Ia pun menilai reli saham perbankan pada Kamis masih bersifat sementara. “Berhubung perbankan juga berada dalam posisi support secara teknikal,” kata Michael menambahkan.
Founder WH Project William Hartanto juga memberikan pandangannya terkait isu rotasi sektoral yang ramai dibicarakan.
“Kenaikan atau penurunan satu hari tidak bisa langsung disimpulkan sebagai rotasi sektor maupun reversal,” katanya, Jumat (10/10).
Menurutnya, pergerakan harga juga perlu dilihat dari sisi teknikal untuk memastikan arah tren masing-masing saham.
“Di sisi lain bisa dianalisis secara teknikal juga apakah tren masing-masing sahamnya sudah menunjukkan reversal atau belum, atau hanya terjadi gejolak karena efek sentimen saja,” ujar William.
William menilai, lonjakan saham perbankan yang terjadi pada Kamis lalu lebih disebabkan oleh sentimen jangka pendek ketimbang perubahan tren yang mendasar.
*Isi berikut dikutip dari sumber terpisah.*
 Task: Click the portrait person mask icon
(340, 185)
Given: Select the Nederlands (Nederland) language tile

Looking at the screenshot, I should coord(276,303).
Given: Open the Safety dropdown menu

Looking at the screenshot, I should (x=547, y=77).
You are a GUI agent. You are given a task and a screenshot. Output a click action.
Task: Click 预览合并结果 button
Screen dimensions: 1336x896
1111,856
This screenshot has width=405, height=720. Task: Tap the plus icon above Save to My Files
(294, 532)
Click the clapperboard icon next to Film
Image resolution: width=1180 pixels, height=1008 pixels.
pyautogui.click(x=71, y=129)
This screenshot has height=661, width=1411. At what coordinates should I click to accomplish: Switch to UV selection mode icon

Ia juga menekankan bahwa pernyataan Menteri Keuangan (Menkeu) Purbaya Yudhi Sadewa soal ‘saham gorengan’ tidak spesifik menyasar sektor tertentu, termasuk sektor perbankan yang sempat disebut-sebut sebagai tujuan rotasi dana karena memiliki fundamental kuat.
“Hanya dengan menyebutkan ‘bereskan saham gorengan’ sebenarnya tidak mengarah ke sektor manapun. Semua saham bisa memperlihatkan tanda-tanda aksi goreng saat terjadi pergerakan di luar kebiasaan,” tuturnya menegaskan.
Sebelumnya, Purbaya melontarkan pernyataan tegas terkait praktik saham gorengan dalam pertemuan dengan pelaku pasar, manajemen BEI, dan Otoritas Jasa Keuangan (OJK) di gedung Bursa Efek Indonesia (BEI), Kamis (9/10).
Purbaya menegaskan, pemerintah belum berencana memberikan insentif bagi industri pasar modal sebelum praktik ‘goreng-menggoreng’ saham dibenahi terlebih dahulu.
“Direktur bursa juga minta insentif terus, yang belum tentu saya kasih. Jadi saya bilang, akan saya berikan insentif kalau Anda sudah merapikan perilaku investor di pasar modal. Tapi yang goreng-gorengan dikendalikan sama dia, supaya investor kecil terlindungi, baru saya berikan insentifnya,” kata Purbaya, Kamis (9/10). (Aldo Fernando)
Disclaimer: Keputusan pembelian/penjualan saham sepenuhnya ada di tangan investor.